Recast the data as a JSON list of strings, one string per line, from the first line through the line holding "coord(29,85)", inclusive, leaving out blank lines.

····················

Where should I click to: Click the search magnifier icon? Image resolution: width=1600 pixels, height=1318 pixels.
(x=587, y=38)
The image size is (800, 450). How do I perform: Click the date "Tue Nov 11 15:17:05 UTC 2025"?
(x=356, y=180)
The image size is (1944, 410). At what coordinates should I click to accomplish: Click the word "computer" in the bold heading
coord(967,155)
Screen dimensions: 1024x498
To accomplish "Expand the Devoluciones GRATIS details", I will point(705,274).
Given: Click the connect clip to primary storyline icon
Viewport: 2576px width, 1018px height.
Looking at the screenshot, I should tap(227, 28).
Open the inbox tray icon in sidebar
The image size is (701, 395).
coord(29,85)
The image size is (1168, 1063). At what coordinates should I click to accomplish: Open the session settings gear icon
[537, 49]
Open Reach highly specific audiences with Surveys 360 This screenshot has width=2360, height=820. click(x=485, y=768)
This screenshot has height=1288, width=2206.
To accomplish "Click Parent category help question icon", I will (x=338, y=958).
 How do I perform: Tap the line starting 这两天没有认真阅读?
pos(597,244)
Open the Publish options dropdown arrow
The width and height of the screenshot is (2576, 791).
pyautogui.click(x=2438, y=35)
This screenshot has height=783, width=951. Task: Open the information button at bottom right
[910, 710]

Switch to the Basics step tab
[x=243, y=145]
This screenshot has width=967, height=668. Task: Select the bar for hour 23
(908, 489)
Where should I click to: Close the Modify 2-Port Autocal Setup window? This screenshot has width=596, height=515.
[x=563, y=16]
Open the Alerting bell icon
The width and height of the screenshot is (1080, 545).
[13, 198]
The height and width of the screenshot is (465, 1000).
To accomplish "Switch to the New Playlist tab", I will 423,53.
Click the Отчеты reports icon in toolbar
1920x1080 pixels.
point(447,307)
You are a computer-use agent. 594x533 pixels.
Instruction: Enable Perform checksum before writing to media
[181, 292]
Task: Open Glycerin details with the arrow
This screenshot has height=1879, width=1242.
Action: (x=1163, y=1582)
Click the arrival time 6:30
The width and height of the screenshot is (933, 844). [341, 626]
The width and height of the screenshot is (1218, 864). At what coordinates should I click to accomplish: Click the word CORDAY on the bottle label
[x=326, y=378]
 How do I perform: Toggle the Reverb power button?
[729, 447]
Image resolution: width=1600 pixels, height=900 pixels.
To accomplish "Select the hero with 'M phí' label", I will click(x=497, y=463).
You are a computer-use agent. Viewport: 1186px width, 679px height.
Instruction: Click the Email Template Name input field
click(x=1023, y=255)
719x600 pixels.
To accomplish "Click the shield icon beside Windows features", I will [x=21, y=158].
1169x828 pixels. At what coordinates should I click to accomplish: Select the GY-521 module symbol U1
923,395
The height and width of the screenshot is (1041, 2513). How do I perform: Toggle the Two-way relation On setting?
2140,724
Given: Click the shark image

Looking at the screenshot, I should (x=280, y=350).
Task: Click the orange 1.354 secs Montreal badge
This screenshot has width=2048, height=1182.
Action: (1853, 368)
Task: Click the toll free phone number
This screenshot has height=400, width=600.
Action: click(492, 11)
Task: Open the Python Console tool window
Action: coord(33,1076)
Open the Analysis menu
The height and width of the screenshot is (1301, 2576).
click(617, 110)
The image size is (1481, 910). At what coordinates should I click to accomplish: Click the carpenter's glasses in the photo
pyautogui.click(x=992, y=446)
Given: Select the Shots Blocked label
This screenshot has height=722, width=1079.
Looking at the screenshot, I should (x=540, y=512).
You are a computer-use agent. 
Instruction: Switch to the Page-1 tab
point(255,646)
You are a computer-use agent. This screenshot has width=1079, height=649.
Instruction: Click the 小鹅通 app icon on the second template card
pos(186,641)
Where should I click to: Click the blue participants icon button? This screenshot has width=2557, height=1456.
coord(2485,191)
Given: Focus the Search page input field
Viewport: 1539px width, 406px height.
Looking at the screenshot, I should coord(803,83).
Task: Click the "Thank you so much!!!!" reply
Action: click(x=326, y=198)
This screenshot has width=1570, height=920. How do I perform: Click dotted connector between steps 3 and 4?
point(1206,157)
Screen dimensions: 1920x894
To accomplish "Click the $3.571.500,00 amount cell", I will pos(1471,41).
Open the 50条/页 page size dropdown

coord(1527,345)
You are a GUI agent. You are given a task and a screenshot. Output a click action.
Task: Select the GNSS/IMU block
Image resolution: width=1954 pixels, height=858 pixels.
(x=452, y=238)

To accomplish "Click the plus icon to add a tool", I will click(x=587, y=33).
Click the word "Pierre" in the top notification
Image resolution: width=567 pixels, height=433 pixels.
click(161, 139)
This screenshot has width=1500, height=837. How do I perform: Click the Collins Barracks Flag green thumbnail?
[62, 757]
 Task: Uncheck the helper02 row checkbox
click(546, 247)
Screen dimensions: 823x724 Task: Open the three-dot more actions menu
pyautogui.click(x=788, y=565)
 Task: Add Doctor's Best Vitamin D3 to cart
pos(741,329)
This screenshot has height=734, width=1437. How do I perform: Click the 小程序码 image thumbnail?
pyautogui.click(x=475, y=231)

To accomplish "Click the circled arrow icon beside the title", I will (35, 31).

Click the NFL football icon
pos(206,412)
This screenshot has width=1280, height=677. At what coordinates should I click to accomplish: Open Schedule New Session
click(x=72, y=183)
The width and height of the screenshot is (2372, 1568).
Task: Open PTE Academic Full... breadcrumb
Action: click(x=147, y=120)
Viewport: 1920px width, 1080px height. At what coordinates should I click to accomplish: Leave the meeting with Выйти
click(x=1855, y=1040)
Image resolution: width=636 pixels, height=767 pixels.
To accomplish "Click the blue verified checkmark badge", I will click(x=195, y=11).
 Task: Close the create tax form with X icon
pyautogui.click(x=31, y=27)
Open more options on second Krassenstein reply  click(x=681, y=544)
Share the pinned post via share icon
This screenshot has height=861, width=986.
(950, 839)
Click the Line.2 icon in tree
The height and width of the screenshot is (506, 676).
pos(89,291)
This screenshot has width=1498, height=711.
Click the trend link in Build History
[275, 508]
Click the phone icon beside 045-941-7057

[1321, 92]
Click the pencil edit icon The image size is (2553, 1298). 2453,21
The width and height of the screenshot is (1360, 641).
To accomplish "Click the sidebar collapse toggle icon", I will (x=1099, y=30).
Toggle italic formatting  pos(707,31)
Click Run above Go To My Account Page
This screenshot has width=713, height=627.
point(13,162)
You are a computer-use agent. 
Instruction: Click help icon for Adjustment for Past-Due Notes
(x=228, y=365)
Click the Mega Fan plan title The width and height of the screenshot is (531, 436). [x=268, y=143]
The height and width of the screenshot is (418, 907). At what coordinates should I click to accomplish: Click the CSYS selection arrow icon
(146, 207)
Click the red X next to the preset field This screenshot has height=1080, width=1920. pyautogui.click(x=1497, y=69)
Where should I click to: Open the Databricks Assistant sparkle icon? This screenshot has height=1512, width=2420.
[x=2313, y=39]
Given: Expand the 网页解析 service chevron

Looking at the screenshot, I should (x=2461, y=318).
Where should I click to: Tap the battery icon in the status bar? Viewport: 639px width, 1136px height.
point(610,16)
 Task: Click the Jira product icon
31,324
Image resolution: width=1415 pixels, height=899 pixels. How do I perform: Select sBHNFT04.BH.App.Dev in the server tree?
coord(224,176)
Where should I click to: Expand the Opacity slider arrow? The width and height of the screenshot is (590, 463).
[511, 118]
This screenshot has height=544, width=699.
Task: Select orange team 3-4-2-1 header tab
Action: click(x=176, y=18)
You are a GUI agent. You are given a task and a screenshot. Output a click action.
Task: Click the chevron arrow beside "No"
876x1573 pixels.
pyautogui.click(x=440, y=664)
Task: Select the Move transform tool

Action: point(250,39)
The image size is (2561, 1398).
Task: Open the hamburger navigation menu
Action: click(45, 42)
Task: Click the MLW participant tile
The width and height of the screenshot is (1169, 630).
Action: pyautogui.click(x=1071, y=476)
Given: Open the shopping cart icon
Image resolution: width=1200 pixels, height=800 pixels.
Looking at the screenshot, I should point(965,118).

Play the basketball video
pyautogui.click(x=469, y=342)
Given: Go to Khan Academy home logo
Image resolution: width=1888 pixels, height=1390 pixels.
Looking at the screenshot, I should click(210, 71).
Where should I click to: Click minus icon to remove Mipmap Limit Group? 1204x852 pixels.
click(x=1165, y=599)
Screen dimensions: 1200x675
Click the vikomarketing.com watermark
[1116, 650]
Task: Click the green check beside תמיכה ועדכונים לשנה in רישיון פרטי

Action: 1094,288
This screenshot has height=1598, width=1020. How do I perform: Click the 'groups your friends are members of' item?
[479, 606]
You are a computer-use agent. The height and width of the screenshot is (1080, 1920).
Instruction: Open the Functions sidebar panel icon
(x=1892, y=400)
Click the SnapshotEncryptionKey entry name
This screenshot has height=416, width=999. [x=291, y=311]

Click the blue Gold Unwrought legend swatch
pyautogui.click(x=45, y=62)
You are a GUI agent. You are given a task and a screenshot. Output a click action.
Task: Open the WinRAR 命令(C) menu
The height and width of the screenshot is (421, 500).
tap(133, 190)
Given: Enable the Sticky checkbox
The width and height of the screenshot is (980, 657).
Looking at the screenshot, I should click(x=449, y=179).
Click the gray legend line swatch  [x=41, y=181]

····················

* [Reply]:
[
  "Where should I click to: Click the search magnifier icon? Image resolution: width=1600 pixels, height=1318 pixels.",
  "(x=587, y=38)",
  "The image size is (800, 450). How do I perform: Click the date \"Tue Nov 11 15:17:05 UTC 2025\"?",
  "(x=356, y=180)",
  "The image size is (1944, 410). At what coordinates should I click to accomplish: Click the word \"computer\" in the bold heading",
  "coord(967,155)",
  "Screen dimensions: 1024x498",
  "To accomplish \"Expand the Devoluciones GRATIS details\", I will point(705,274).",
  "Given: Click the connect clip to primary storyline icon",
  "Viewport: 2576px width, 1018px height.",
  "Looking at the screenshot, I should tap(227, 28).",
  "Open the inbox tray icon in sidebar",
  "The image size is (701, 395).",
  "coord(29,85)"
]